THIS WEEK: Holding #1 Gold (GLD) since 8/28/25 @313.07 via buy-stop after switching out of #2 EFA.
The Index Model has had a record run in 2025, a once in a lifetime event posting a record annual year-to-date gain about a month ago, most of it from gold. Severely overbought, gold corrected about 11% on hawkish Fed-speak in November, never triggering a stop-loss. US small caps (IWM) recently overtook gold in the primary momentum metric (CI%), but Gold continues to lead in technical strength, PMO, and quarterly performance. The Fed rate cut propelled gold 3.3% higher in 2 weeks.
PERFORMANCE since 1/1/25:
INDEX MOOSE +59%
AOA (Aggressive Growth) +18%
SPY BENCHMARK +14%
AOM (Moderate Growth) +10%
2025: Strong gold and weak US stocks put the Index model into gold from January through April helping us to avoid the March-April V-bottom in equities caused by the tariff announcement. Exiting gold, which had flattened by mid-May, for International stocks set up a period of vacillation between gold and international stocks that ended with a switch to gold in late August, ahead of the first Fed rate cut on 9/18. With rate cuts and trillions in US federal deficit spending gold and hard assets should have solid future prospects.
THE FREE GLOBAL INDEX MODEL has been around for 34-years in one iteration or another.

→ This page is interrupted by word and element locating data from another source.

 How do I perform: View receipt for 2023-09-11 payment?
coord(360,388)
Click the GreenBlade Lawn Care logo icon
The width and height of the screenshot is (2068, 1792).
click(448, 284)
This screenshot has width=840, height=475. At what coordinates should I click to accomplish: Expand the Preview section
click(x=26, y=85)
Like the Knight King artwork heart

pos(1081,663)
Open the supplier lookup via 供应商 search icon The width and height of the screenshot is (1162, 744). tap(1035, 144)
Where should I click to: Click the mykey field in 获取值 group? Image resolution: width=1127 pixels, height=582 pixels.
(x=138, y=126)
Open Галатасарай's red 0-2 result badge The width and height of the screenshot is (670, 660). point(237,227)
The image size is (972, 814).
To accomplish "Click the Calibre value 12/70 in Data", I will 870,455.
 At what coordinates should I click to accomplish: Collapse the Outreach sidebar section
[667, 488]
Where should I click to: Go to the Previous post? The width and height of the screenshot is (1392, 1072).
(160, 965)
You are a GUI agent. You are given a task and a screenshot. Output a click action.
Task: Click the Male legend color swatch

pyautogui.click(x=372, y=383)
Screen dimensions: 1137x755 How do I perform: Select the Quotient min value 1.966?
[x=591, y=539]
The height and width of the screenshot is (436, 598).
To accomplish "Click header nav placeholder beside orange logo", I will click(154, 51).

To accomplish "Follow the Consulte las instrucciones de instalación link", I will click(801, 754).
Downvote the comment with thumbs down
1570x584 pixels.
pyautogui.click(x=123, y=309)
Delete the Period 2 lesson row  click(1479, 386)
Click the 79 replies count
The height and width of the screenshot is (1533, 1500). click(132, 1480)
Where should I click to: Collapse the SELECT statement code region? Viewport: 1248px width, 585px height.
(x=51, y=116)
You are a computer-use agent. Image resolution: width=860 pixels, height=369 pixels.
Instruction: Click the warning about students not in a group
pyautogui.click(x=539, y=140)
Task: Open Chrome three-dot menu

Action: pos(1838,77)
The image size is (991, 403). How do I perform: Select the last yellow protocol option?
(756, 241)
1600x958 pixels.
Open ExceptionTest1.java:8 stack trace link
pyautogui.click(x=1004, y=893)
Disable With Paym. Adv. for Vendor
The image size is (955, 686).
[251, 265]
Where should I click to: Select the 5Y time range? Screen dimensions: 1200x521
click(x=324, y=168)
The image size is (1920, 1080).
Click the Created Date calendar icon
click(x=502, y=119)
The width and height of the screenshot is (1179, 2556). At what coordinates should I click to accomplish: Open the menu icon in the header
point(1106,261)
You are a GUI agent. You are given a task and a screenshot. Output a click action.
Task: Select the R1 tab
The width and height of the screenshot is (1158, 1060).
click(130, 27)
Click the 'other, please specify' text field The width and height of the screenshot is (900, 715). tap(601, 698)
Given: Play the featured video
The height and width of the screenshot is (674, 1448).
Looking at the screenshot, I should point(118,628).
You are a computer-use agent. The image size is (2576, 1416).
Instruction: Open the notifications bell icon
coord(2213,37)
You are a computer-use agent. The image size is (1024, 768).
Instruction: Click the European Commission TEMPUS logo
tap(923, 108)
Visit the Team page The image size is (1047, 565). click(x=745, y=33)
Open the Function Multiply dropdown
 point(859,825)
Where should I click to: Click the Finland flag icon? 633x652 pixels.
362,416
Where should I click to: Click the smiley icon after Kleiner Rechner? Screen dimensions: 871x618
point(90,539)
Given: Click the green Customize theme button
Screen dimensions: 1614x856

It is a momentum-based market timing model the latest version of which compares the relative strength of ETFs representing US stocks (SPY, IWM) and international stocks (EFA, EEM)) along with US Treasuries (SHY, EDV) and Gold (GLD) in order to pick the single best asset class in which to invest your money. Rankings provide the basis for the Moosecalls global financial newsletter, and have in the past been a solid predictive tool. They provide a general direction (stocks, bonds, precious metals, cash) for allocating investment assets. A daily signal, it is provided here for free once a week as a guideline only.